▶ [WHAT THE EXERCISE ASKS]
Find and copy each line of the records where the string "navigation" shows up.

[Data records]
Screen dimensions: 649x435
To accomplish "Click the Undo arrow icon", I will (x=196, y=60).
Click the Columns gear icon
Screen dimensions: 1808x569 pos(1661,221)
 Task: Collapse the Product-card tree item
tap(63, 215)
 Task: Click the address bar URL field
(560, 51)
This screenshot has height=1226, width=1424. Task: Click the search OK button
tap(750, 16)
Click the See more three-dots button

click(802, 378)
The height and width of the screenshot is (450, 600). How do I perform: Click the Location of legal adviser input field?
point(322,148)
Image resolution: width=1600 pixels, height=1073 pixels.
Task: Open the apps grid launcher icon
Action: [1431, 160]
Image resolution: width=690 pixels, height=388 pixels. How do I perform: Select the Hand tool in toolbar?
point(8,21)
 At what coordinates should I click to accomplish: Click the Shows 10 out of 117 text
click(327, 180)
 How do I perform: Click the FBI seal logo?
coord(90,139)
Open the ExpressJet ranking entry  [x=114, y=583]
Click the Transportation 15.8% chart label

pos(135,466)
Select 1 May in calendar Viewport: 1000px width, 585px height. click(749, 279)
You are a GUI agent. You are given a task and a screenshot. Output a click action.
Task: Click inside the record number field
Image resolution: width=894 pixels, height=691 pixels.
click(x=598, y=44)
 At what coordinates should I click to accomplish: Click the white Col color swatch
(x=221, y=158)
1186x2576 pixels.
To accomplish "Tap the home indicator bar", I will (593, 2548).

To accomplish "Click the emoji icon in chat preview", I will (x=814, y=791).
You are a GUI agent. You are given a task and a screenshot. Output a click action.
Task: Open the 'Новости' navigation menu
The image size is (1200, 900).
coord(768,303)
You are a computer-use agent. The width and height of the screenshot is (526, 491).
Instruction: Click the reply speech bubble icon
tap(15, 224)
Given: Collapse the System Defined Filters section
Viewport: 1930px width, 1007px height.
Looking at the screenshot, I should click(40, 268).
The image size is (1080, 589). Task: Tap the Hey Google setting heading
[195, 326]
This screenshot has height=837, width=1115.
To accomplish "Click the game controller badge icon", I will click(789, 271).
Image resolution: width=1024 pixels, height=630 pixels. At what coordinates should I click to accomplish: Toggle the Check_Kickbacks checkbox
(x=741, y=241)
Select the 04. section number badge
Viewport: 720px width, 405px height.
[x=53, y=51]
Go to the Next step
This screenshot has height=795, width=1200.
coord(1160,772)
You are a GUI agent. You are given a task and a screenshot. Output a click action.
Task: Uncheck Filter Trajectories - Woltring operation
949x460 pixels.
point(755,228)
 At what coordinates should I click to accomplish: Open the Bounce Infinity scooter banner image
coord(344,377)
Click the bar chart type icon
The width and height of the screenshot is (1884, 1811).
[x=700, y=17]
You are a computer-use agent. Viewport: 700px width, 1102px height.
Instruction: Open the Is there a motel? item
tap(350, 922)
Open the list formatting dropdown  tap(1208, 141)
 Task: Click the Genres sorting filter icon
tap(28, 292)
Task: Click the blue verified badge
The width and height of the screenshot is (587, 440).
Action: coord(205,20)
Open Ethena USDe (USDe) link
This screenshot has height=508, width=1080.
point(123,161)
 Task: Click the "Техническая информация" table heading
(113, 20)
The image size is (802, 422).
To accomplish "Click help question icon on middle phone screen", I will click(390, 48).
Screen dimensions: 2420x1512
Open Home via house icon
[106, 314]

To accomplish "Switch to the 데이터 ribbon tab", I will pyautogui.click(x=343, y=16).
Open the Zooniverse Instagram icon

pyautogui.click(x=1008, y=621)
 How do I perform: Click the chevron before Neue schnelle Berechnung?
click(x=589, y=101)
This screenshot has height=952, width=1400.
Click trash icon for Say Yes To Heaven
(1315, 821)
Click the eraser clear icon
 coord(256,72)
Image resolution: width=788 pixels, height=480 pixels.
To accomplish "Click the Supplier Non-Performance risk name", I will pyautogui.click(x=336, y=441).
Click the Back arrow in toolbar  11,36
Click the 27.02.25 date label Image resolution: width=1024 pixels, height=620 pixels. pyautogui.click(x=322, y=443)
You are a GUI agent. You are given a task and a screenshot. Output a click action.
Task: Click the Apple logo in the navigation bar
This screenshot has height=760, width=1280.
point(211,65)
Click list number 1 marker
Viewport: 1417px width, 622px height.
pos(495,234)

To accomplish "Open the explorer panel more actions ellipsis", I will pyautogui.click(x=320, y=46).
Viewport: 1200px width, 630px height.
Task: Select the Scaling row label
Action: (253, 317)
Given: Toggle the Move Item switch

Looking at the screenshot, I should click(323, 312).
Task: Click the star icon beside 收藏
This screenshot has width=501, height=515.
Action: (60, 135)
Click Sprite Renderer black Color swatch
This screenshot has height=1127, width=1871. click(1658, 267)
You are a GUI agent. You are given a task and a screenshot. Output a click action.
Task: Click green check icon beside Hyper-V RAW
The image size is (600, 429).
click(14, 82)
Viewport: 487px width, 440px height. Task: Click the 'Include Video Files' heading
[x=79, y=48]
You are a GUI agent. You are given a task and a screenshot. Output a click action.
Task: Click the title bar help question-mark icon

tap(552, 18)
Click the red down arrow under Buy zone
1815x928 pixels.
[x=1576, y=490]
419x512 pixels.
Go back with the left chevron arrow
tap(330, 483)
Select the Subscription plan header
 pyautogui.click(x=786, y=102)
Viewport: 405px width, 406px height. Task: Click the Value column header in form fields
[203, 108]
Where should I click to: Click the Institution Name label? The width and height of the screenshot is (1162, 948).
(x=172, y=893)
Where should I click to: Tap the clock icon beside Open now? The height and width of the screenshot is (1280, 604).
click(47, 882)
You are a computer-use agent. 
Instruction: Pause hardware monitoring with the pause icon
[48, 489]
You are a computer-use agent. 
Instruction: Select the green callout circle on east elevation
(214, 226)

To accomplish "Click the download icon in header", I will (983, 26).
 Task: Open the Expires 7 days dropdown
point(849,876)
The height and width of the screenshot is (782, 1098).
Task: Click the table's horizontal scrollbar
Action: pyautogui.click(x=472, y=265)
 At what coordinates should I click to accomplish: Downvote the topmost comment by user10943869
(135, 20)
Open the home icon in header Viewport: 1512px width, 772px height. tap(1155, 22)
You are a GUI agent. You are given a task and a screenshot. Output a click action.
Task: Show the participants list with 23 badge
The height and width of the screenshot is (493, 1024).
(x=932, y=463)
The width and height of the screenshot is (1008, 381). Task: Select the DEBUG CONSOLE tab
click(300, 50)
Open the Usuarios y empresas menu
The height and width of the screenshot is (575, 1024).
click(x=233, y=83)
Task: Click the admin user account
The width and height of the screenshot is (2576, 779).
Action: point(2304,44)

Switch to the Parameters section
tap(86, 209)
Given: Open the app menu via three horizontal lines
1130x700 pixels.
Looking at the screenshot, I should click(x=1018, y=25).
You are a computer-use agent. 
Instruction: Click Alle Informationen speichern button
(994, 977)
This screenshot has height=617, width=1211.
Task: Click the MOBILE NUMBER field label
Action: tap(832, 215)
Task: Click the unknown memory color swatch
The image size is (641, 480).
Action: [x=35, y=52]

▶ [SOLUTION FOR THIS TASK]
Task: Open the 'Новости' navigation menu
Task: Click the Apple logo in the navigation bar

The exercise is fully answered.